DOCUMENT TEXT

Research strategies. To reduce the uncertainty about important assumptions, many participants called for more primary research, particularly on those factors that account for the greatest variation among models. The areas most frequently cited were costs and compliance. Laura Seefe outlined work that the CDC is conducting with several states to enhance the utilization of CRC screening. That research should provide more evidence on the degree of compliance that can be expected from different screening program designs. Alan Gerling endorsed more studies of the impact of public awareness programs and other recruitment strategies on adherence, along the lines of those currently underway in pilot studies in the United Kingdom. Michael Pignone suggested that research aimed at getting better estimates of the lifetime cost of treating colorectal cancer might do more to resolve differences among models than would research on other parameters.

Another approach mentioned by several workshop participants to help understand the effect of uncertainty is to evaluate model predictions against independent results from well-designed trials of screening programs. The presentations by leaders of the five research teams showed that several have used data from large fecal occult blood testing screening trials to evaluate the extent to which their models' predictions of cancer incidence and mortality over time agree with the results found in the trials. The ongoing PLCO trial (Schoen et al., 2003; Gohagan et al., 1995), which is testing sigmoidoscopy screening, will soon provide a new dataset to support validation, according to Robert Schoen. NCI's CISNET program acts as a catalyst for sharing useful databases from NCI-sponsored studies among member research teams, said Rocky Feuer.

DATASET EXTRACT
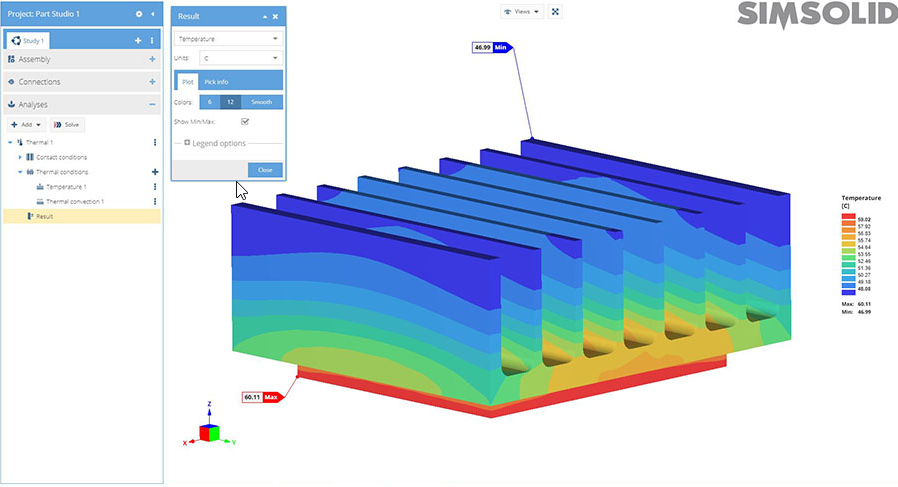Click the red swatch in temperature legend
This screenshot has height=487, width=898.
tap(847, 217)
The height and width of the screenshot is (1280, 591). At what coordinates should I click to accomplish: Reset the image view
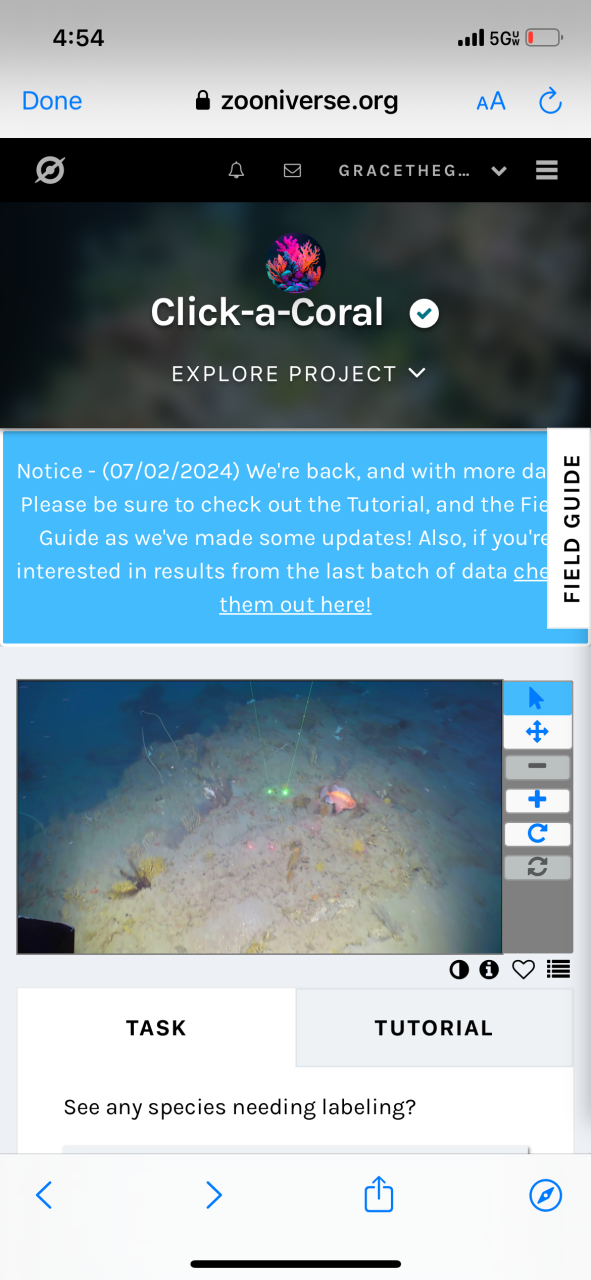tap(537, 867)
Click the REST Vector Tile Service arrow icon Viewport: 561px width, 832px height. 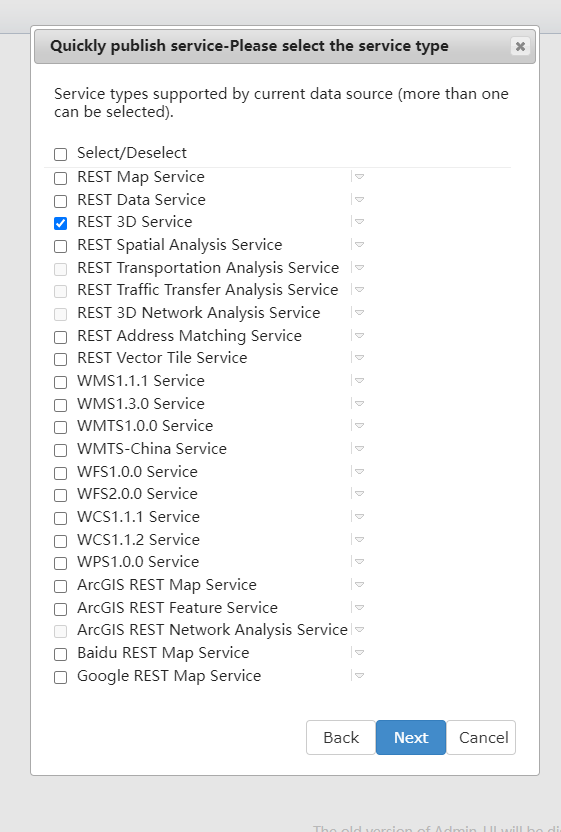pos(359,358)
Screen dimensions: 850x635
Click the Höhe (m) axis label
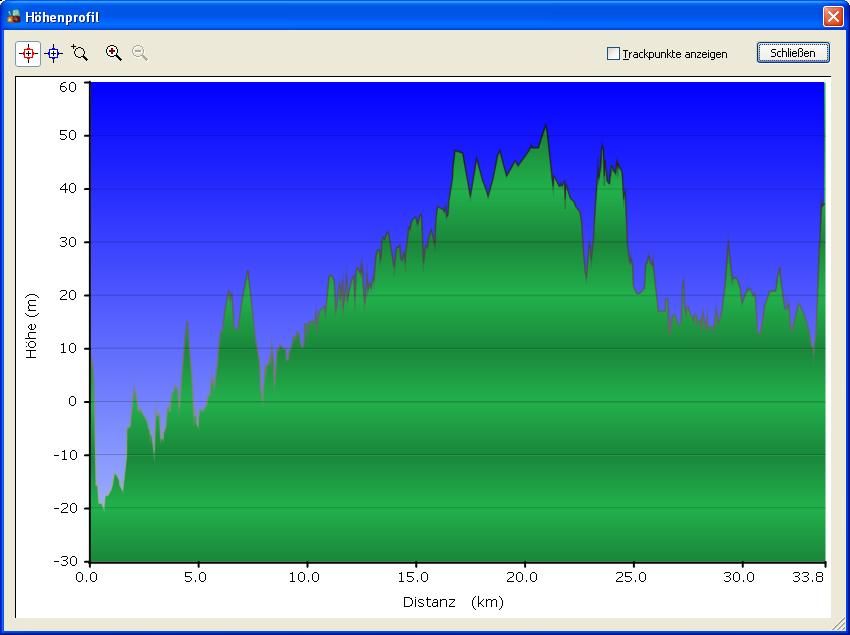31,326
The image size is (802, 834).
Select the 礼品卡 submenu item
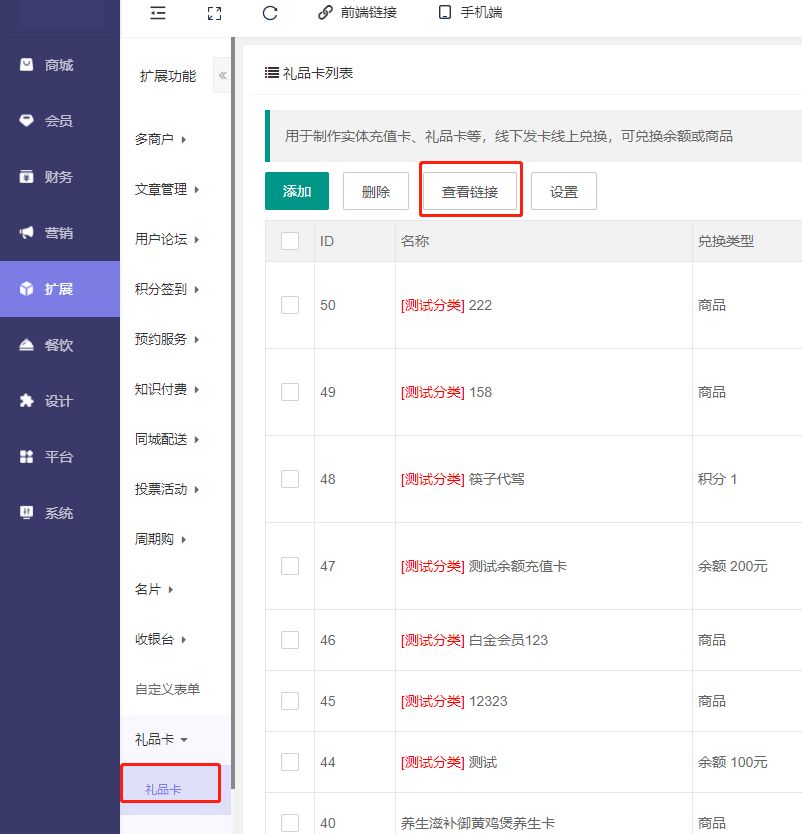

TASK LIST
(1) Repeat the passage on colorectal cancer screening research from "Another approach mentioned" up to and including "said Rocky Feuer.".
(2) Continue the passage on colorectal cancer screening research from its last sentence, writing the next part.
You won't need the rows.

PER-TASK ANSWERS
(1)
Another approach mentioned by several workshop participants to help understand the effect of uncertainty is to evaluate model predictions against independent results from well-designed trials of screening programs. The presentations by leaders of the five research teams showed that several have used data from large fecal occult blood testing screening trials to evaluate the extent to which their models' predictions of cancer incidence and mortality over time agree with the results found in the trials. The ongoing PLCO trial (Schoen et al., 2003; Gohagan et al., 1995), which is testing sigmoidoscopy screening, will soon provide a new dataset to support validation, according to Robert Schoen. NCI's CISNET program acts as a catalyst for sharing useful databases from NCI-sponsored studies among member research teams, said Rocky Feuer.

(2)
Karen Kuntz reminded the workshop participants that the paucity of data on important assumptions often leads model builders to use data from trials to inform their choice of values for critical assumptions, such as the sensitivity and specificity of screening tests. She warned that validating a model with data that were also used in part to build model assumptions does not provide a true test of the validity of model predictions.

Short of evaluating the predictive validity of models with independent data sources, research teams can assess other measures of validity,14 such as whether a model contains all of the components of cost and effect that one would expect to be important. For example, Reid Ness's presentation of his team's reanalysis of the pre-workshop exercise revealed that leaving out the cost of working up non-adenomatous polyps can have a large effect on model outcomes. Louise Russell mentioned that an important component of cost omitted in all of the CRC models presented at the workshop is the value of patients' time lost in screening. That omission biases model results toward screening technologies that are time intensive for the patient and against technologies that are fast and convenient. Martin Brown explained that with no published empirical studies of this cost component modelers typically exclude it.

Several participants expressed skepticism that either research approach—primary research on uncertain assumptions or excluded components or greater availability of independent data sets for model validation—will fully resolve uncertainty, in part because of the cost of generating new information but also because technological advances in screening and treatment continually create new unknowns. In technical terms, the confidence or credible interval for the cost-effectiveness of one strategy is likely to overlap that of others. Recognizing this reality, they suggested steps that might help decision makers make more appropriate use of the information that CEAs can generate.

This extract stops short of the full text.